▶ Work task
Produce the full set of records below once more, exactly as they stand.

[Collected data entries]

......

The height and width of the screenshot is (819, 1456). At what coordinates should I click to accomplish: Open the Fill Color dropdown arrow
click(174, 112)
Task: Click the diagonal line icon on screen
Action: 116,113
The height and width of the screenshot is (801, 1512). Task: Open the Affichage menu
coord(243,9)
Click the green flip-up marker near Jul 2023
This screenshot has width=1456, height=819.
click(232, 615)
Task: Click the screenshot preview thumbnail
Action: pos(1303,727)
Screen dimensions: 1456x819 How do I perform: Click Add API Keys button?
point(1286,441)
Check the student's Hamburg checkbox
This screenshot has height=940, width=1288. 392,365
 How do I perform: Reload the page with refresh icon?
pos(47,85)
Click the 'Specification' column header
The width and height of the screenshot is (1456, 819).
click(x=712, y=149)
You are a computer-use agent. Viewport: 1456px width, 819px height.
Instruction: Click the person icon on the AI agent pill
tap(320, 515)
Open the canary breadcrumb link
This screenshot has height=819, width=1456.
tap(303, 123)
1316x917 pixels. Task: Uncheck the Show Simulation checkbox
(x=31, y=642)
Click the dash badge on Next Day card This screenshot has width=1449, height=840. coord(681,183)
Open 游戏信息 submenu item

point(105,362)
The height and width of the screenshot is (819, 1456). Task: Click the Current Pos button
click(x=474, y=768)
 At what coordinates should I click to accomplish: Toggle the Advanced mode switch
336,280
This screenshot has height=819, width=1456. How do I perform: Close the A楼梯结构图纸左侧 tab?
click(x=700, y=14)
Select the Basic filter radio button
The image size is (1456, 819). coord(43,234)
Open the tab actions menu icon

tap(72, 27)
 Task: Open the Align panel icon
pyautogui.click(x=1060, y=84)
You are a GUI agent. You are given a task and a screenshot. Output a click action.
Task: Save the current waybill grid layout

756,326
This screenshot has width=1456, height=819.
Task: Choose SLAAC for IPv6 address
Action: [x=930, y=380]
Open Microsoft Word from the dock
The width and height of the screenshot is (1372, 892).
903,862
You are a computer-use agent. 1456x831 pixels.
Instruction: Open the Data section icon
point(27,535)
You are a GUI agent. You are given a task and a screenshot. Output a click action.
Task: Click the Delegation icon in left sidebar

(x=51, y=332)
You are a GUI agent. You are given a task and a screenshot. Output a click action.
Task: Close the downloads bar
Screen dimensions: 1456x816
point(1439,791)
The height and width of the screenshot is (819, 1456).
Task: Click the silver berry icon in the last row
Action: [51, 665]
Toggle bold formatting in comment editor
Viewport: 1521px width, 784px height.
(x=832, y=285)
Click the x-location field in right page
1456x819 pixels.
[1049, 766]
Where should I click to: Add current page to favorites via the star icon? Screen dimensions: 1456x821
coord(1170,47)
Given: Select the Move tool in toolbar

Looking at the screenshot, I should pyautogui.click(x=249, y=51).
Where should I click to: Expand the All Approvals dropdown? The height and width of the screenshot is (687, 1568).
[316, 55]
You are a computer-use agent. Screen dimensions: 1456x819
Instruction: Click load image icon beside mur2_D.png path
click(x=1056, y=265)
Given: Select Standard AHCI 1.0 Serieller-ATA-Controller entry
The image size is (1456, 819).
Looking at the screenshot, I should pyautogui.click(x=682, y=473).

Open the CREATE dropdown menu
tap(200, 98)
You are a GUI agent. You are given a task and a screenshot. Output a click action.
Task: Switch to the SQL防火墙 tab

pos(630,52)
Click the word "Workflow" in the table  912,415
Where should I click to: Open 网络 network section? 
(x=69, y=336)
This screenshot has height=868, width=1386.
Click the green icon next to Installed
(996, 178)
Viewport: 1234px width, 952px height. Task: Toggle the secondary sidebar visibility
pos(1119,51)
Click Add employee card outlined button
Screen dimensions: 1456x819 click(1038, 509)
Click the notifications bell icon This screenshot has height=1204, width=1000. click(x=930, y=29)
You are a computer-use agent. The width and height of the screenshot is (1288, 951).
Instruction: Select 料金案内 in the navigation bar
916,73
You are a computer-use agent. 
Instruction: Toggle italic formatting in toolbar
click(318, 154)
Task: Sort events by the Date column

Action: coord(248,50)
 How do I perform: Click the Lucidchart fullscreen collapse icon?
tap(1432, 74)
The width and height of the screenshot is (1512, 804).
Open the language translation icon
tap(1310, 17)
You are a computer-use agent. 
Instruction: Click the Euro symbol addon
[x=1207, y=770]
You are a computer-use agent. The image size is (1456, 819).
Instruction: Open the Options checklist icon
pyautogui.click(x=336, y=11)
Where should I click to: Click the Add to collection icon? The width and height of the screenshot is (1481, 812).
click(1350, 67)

......

▶ Answer box
The height and width of the screenshot is (819, 1456). At what coordinates should I click to accomplish: Open the Fill Color dropdown arrow
click(174, 112)
Task: Click the diagonal line icon on screen
Action: 116,113
The height and width of the screenshot is (801, 1512). Task: Open the Affichage menu
coord(243,9)
Click the green flip-up marker near Jul 2023
This screenshot has width=1456, height=819.
click(232, 615)
Task: Click the screenshot preview thumbnail
Action: pos(1303,727)
Screen dimensions: 1456x819 How do I perform: Click Add API Keys button?
point(1286,441)
Check the student's Hamburg checkbox
This screenshot has height=940, width=1288. 392,365
 How do I perform: Reload the page with refresh icon?
pos(47,85)
Click the 'Specification' column header
The width and height of the screenshot is (1456, 819).
click(x=712, y=149)
You are a computer-use agent. Viewport: 1456px width, 819px height.
Instruction: Click the person icon on the AI agent pill
tap(320, 515)
Open the canary breadcrumb link
This screenshot has height=819, width=1456.
tap(303, 123)
1316x917 pixels. Task: Uncheck the Show Simulation checkbox
(x=31, y=642)
Click the dash badge on Next Day card This screenshot has width=1449, height=840. coord(681,183)
Open 游戏信息 submenu item

point(105,362)
The height and width of the screenshot is (819, 1456). Task: Click the Current Pos button
click(x=474, y=768)
 At what coordinates should I click to accomplish: Toggle the Advanced mode switch
336,280
This screenshot has height=819, width=1456. How do I perform: Close the A楼梯结构图纸左侧 tab?
click(x=700, y=14)
Select the Basic filter radio button
The image size is (1456, 819). coord(43,234)
Open the tab actions menu icon

tap(72, 27)
 Task: Open the Align panel icon
pyautogui.click(x=1060, y=84)
You are a GUI agent. You are given a task and a screenshot. Output a click action.
Task: Save the current waybill grid layout

756,326
This screenshot has width=1456, height=819.
Task: Choose SLAAC for IPv6 address
Action: [x=930, y=380]
Open Microsoft Word from the dock
The width and height of the screenshot is (1372, 892).
903,862
You are a computer-use agent. 1456x831 pixels.
Instruction: Open the Data section icon
point(27,535)
You are a GUI agent. You are given a task and a screenshot. Output a click action.
Task: Click the Delegation icon in left sidebar

(x=51, y=332)
You are a GUI agent. You are given a task and a screenshot. Output a click action.
Task: Close the downloads bar
Screen dimensions: 1456x816
point(1439,791)
The height and width of the screenshot is (819, 1456).
Task: Click the silver berry icon in the last row
Action: [51, 665]
Toggle bold formatting in comment editor
Viewport: 1521px width, 784px height.
(x=832, y=285)
Click the x-location field in right page
1456x819 pixels.
[1049, 766]
Where should I click to: Add current page to favorites via the star icon? Screen dimensions: 1456x821
coord(1170,47)
Given: Select the Move tool in toolbar

Looking at the screenshot, I should pyautogui.click(x=249, y=51).
Where should I click to: Expand the All Approvals dropdown? The height and width of the screenshot is (687, 1568).
[316, 55]
You are a computer-use agent. Screen dimensions: 1456x819
Instruction: Click load image icon beside mur2_D.png path
click(x=1056, y=265)
Given: Select Standard AHCI 1.0 Serieller-ATA-Controller entry
The image size is (1456, 819).
Looking at the screenshot, I should pyautogui.click(x=682, y=473).

Open the CREATE dropdown menu
tap(200, 98)
You are a GUI agent. You are given a task and a screenshot. Output a click action.
Task: Switch to the SQL防火墙 tab

pos(630,52)
Click the word "Workflow" in the table  912,415
Where should I click to: Open 网络 network section? 
(x=69, y=336)
This screenshot has height=868, width=1386.
Click the green icon next to Installed
(996, 178)
Viewport: 1234px width, 952px height. Task: Toggle the secondary sidebar visibility
pos(1119,51)
Click Add employee card outlined button
Screen dimensions: 1456x819 click(1038, 509)
Click the notifications bell icon This screenshot has height=1204, width=1000. click(x=930, y=29)
You are a computer-use agent. The width and height of the screenshot is (1288, 951).
Instruction: Select 料金案内 in the navigation bar
916,73
You are a computer-use agent. 
Instruction: Toggle italic formatting in toolbar
click(318, 154)
Task: Sort events by the Date column

Action: coord(248,50)
 How do I perform: Click the Lucidchart fullscreen collapse icon?
tap(1432, 74)
The width and height of the screenshot is (1512, 804).
Open the language translation icon
tap(1310, 17)
You are a computer-use agent. 
Instruction: Click the Euro symbol addon
[x=1207, y=770]
You are a computer-use agent. The image size is (1456, 819).
Instruction: Open the Options checklist icon
pyautogui.click(x=336, y=11)
Where should I click to: Click the Add to collection icon? The width and height of the screenshot is (1481, 812).
click(1350, 67)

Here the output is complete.